Tissue binding of Sambucus nigra agglutinin (SNA), Maackia amurensis agglutinin I (MAL-I) and Maackia amurensis agglutinin II (MAL-II) in the different explant systems. SNA binding (first column) was abundant in the epithelium of nasal (NE), tracheal (TE) and bronchial explants (BE) and in the epithelium of bronchioles (Bronch.), but moderate at the level of the alveolae (Alv.). MAL-I binding to epithelial cells was absent to rare in all explants systems (second column). MAL-II binding (third column) was rare in the epithelium of NE, TE and BE. At the level of the bronchioles and the alveolar tissue, it became moderate to abundant (as indicated by the black arrows).

Figure 5

Comparison of binding with digoxigenin-conjugated MAA in paraffin sections (A) and cryosections (B) of the porcine trachea.
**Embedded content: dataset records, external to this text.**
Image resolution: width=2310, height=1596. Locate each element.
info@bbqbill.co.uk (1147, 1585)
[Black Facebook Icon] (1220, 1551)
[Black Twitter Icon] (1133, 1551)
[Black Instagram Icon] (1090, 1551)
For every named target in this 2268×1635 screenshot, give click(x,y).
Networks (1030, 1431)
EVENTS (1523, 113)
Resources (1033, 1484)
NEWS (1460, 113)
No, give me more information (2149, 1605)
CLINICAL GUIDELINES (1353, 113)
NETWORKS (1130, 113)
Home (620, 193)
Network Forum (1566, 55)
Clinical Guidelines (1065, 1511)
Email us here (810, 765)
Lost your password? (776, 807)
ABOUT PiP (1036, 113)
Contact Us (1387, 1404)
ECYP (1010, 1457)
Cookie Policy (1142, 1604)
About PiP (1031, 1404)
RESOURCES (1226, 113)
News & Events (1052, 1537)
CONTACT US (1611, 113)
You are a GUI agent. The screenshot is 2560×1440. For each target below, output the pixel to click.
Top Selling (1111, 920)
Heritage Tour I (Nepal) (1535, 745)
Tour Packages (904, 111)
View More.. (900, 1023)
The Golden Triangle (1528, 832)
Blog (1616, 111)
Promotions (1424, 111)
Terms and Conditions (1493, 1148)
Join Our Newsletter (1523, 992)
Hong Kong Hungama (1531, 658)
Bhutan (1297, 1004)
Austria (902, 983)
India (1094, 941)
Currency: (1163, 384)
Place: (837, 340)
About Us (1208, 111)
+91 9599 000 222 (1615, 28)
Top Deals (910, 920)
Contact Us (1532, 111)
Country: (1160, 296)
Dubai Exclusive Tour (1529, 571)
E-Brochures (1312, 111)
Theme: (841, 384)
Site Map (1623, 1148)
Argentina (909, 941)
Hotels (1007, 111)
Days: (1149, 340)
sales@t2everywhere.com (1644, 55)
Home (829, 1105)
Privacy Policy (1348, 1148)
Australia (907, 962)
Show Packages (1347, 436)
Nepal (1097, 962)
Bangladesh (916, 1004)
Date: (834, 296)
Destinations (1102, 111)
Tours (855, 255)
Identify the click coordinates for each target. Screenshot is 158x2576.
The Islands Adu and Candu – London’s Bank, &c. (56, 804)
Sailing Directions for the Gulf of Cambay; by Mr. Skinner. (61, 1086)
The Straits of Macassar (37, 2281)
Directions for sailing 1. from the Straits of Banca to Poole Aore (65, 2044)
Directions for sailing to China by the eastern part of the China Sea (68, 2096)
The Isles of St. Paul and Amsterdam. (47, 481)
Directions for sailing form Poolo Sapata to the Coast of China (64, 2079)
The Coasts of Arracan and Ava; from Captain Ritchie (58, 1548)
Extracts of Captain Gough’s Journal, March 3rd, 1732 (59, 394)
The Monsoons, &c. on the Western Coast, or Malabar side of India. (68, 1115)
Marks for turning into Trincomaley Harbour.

Only the cryosections showed clear positivity in the glands (black arrows) and the small blood vessels (blue arrows), while paraffin sections were completely negative.

Figure 6

Influence of the conjugation method of MAL-I and -II lectins on the staining intensities in duck small intestines. Biotinylated MAL-I (A) and MAL-II (a) both resulted in epithelial cell binding (black arrows), but MAL-II (a) was additionally staining the goblet cells (red arrow). For both lectins binding was abolished by sialidase treatment of the sections (B, b). Digoxigenin labelled MAL-I (C) and MAL-II (c) failed to bind to the same tissues.